┌─ Provided information

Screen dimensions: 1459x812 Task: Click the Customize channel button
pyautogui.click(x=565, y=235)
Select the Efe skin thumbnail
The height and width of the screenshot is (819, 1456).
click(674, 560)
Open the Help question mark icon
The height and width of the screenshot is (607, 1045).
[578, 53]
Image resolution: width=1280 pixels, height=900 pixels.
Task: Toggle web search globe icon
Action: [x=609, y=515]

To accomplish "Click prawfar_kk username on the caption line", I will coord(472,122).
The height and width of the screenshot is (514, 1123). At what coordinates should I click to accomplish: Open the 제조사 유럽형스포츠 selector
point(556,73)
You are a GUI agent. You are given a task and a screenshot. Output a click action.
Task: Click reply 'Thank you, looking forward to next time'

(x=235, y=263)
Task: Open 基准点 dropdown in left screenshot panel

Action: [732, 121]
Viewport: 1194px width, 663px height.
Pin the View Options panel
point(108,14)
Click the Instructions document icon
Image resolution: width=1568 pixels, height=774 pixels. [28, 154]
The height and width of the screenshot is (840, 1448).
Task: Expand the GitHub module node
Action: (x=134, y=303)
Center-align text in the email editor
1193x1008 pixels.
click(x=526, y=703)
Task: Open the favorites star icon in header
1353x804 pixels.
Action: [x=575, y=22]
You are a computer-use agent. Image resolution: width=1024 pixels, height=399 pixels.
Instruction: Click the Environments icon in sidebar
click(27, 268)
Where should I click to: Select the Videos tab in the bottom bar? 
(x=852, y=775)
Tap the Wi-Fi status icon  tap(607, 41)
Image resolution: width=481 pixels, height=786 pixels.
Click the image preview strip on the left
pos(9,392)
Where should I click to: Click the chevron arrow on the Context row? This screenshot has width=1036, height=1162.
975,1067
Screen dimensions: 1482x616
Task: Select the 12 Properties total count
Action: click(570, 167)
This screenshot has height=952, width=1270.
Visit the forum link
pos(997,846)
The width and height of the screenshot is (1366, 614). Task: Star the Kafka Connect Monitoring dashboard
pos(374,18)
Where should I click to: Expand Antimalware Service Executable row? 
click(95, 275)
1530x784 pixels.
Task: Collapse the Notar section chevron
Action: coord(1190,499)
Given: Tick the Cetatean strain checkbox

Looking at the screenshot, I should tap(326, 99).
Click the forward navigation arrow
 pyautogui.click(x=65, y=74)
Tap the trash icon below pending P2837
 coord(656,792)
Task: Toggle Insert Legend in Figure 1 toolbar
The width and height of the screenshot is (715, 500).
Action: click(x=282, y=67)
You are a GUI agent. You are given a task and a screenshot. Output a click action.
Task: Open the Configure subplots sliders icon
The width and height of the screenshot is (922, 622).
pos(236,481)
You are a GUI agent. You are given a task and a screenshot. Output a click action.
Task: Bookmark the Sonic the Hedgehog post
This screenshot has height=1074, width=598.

└─

> Written request
Rewrite all the records above with every "GUI agent" changed to "desktop assistant", leaving everything else as it is.

> Response
Screen dimensions: 1459x812 Task: Click the Customize channel button
pyautogui.click(x=565, y=235)
Select the Efe skin thumbnail
The height and width of the screenshot is (819, 1456).
click(674, 560)
Open the Help question mark icon
The height and width of the screenshot is (607, 1045).
[578, 53]
Image resolution: width=1280 pixels, height=900 pixels.
Task: Toggle web search globe icon
Action: [x=609, y=515]

To accomplish "Click prawfar_kk username on the caption line", I will coord(472,122).
The height and width of the screenshot is (514, 1123). At what coordinates should I click to accomplish: Open the 제조사 유럽형스포츠 selector
point(556,73)
You are a desktop assistant. You are given a task and a screenshot. Output a click action.
Task: Click reply 'Thank you, looking forward to next time'

(x=235, y=263)
Task: Open 基准点 dropdown in left screenshot panel

Action: [732, 121]
Viewport: 1194px width, 663px height.
Pin the View Options panel
point(108,14)
Click the Instructions document icon
Image resolution: width=1568 pixels, height=774 pixels. [28, 154]
The height and width of the screenshot is (840, 1448).
Task: Expand the GitHub module node
Action: (x=134, y=303)
Center-align text in the email editor
1193x1008 pixels.
click(x=526, y=703)
Task: Open the favorites star icon in header
1353x804 pixels.
Action: [x=575, y=22]
You are a computer-use agent. Image resolution: width=1024 pixels, height=399 pixels.
Instruction: Click the Environments icon in sidebar
click(27, 268)
Where should I click to: Select the Videos tab in the bottom bar? 
(x=852, y=775)
Tap the Wi-Fi status icon  tap(607, 41)
Image resolution: width=481 pixels, height=786 pixels.
Click the image preview strip on the left
pos(9,392)
Where should I click to: Click the chevron arrow on the Context row? This screenshot has width=1036, height=1162.
975,1067
Screen dimensions: 1482x616
Task: Select the 12 Properties total count
Action: click(570, 167)
This screenshot has height=952, width=1270.
Visit the forum link
pos(997,846)
The width and height of the screenshot is (1366, 614). Task: Star the Kafka Connect Monitoring dashboard
pos(374,18)
Where should I click to: Expand Antimalware Service Executable row? 
click(95, 275)
1530x784 pixels.
Task: Collapse the Notar section chevron
Action: coord(1190,499)
Given: Tick the Cetatean strain checkbox

Looking at the screenshot, I should tap(326, 99).
Click the forward navigation arrow
 pyautogui.click(x=65, y=74)
Tap the trash icon below pending P2837
 coord(656,792)
Task: Toggle Insert Legend in Figure 1 toolbar
The width and height of the screenshot is (715, 500).
Action: click(x=282, y=67)
You are a desktop assistant. You are given a task and a screenshot. Output a click action.
Task: Open the Configure subplots sliders icon
The width and height of the screenshot is (922, 622).
pos(236,481)
You are a desktop assistant. You are given a task and a screenshot. Output a click action.
Task: Bookmark the Sonic the Hedgehog post
This screenshot has height=1074, width=598.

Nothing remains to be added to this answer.